Microsoft has launched a PowerShell script to assist restore an empty ‘inetpub’ folder created by the April 2025 Home windows safety updates if deleted. As Microsoft beforehand warned, this folder helps mitigate a high-severity Home windows Course of Activation privilege escalation vulnerability.
In April, after putting in the brand new safety updates, Home windows customers immediately discovered that an empty C:Inetpub folder was created. As this folder is related to Microsoft’s Web Info Server, customers discovered it complicated that it was created when the net server was not put in.
This brought about some folks to take away the folder, making them susceptible once more to the patched vulnerability. Microsoft mentioned that customers who eliminated it can manually recreate it by putting in Web Info Providers from the Home windows “Flip Home windows Options on or off” management panel.
As soon as IIS is put in, a brand new inetpub folder shall be added to the foundation of the C: drive, with recordsdata and the identical SYSTEM possession because the listing created by the April Home windows safety updates. Additionally, in the event you do not use IIS, you’ll be able to uninstall it utilizing the identical Home windows Options management panel to take away it, leaving the C:inetpub folder behind.
On Wednesday, in a brand new replace to the CVE-2025-21204 advisory, the corporate additionally shared a remediation script that helps admins re-create this folder from a PowerShell shell utilizing the next instructions:
Set up-Script -Identify Set-InetpubFolderAcl
C:Program` FilesWindowsPowerShellScriptsSet-InetpubFolderAcl.ps1As Redmond explains, the script will set the proper IIS permissions to stop unauthorized entry and potential vulnerabilities associated to CVE-2025-21204.
It would additionally replace entry management record (ACL) entries for the DeviceHealthAttestation listing on Home windows Server techniques to make sure it’s safe if created by the February 2025 safety updates.
Microsoft: “Do not delete it.”
The safety flaw (CVE-2025-21204) mitigated by this inetpub folder (mechanically created by April’s safety updates even on techniques the place the IIS net server platform was not beforehand put in) is attributable to an improper hyperlink decision difficulty within the Home windows Replace Stack.
This doubtless signifies that Home windows Replace could observe symbolic hyperlinks on unpatched units in a approach that may let native attackers trick the OS into accessing or modifying unintended recordsdata or folders.
Microsoft says profitable exploitation permits attackers with low privileges to escalate permissions and manipulate or carry out file administration operations within the context of the NT AUTHORITYSYSTEM account.
Whereas eradicating the folder didn’t trigger points utilizing Home windows in our exams, Microsoft advised BleepingComputer it was deliberately created and shouldn’t be deleted. Redmond issued the identical warning in an up to date advisory for the CVE-2025-21204 safety flaw to warn customers to not delete the empty %systemdrivepercentinetpub folder.

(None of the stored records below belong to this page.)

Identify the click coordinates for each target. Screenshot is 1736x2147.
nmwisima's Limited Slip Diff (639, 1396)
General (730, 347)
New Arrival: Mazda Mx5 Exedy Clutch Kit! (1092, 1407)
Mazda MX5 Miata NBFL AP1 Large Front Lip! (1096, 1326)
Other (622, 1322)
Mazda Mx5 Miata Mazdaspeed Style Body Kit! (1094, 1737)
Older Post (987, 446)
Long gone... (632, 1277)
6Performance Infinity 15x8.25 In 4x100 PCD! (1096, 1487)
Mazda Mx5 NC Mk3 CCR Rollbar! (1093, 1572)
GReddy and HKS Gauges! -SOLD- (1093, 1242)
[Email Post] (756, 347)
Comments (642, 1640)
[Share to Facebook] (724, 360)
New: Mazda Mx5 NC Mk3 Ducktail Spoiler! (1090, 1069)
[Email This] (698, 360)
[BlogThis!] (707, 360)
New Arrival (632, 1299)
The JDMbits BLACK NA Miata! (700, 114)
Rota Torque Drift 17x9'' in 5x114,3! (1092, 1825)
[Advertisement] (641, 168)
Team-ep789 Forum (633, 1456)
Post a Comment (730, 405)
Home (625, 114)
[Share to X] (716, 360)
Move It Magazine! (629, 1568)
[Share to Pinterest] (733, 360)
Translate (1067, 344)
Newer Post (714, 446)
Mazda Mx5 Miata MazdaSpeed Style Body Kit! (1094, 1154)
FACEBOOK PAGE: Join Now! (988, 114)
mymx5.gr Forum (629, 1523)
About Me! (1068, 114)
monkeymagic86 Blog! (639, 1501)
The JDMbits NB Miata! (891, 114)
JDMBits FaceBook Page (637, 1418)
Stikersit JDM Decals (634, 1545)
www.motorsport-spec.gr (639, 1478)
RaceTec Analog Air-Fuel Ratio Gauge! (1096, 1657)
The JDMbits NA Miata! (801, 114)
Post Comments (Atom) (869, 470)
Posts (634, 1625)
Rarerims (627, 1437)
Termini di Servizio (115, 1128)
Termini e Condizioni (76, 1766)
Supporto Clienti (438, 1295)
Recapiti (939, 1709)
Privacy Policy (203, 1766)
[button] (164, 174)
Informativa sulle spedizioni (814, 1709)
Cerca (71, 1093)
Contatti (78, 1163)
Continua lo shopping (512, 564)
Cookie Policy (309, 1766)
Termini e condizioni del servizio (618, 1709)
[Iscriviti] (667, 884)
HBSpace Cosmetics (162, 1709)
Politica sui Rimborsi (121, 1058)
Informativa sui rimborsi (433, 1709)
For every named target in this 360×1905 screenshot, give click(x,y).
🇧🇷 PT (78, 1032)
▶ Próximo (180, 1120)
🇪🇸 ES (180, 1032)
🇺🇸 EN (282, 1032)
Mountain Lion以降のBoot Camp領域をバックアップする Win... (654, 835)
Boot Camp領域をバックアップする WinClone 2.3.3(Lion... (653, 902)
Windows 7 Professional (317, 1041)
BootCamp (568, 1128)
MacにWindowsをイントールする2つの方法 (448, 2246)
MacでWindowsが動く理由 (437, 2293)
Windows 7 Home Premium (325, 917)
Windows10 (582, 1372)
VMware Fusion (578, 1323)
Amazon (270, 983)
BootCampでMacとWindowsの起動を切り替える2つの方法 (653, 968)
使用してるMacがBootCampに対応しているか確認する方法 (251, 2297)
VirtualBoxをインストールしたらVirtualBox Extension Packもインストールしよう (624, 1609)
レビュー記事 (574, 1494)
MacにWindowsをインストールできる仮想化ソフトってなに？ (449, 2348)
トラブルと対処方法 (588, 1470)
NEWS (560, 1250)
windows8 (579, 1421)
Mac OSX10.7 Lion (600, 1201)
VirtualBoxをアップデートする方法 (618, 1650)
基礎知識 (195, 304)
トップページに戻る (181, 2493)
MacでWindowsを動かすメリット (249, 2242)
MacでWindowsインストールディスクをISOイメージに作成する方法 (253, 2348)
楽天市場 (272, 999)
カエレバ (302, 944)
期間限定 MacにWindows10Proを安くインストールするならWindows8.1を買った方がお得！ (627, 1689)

“This folder shouldn’t be deleted no matter whether or not Web Info Providers (IIS) is energetic on the goal gadget. This conduct is a part of adjustments that enhance safety and doesn’t require any motion from IT admins and finish customers,” the corporate cautioned.
Cybersecurity professional Kevin Beaumont additionally demonstrated that non-admin customers can abuse this folder to dam Home windows updates from being put in by making a junction between C:inetpub and any Home windows file.
Patching used to imply advanced scripts, lengthy hours, and countless hearth drills. Not anymore.
On this new information, Tines breaks down how fashionable IT orgs are leveling up with automation. Patch sooner, cut back overhead, and give attention to strategic work — no advanced scripts required.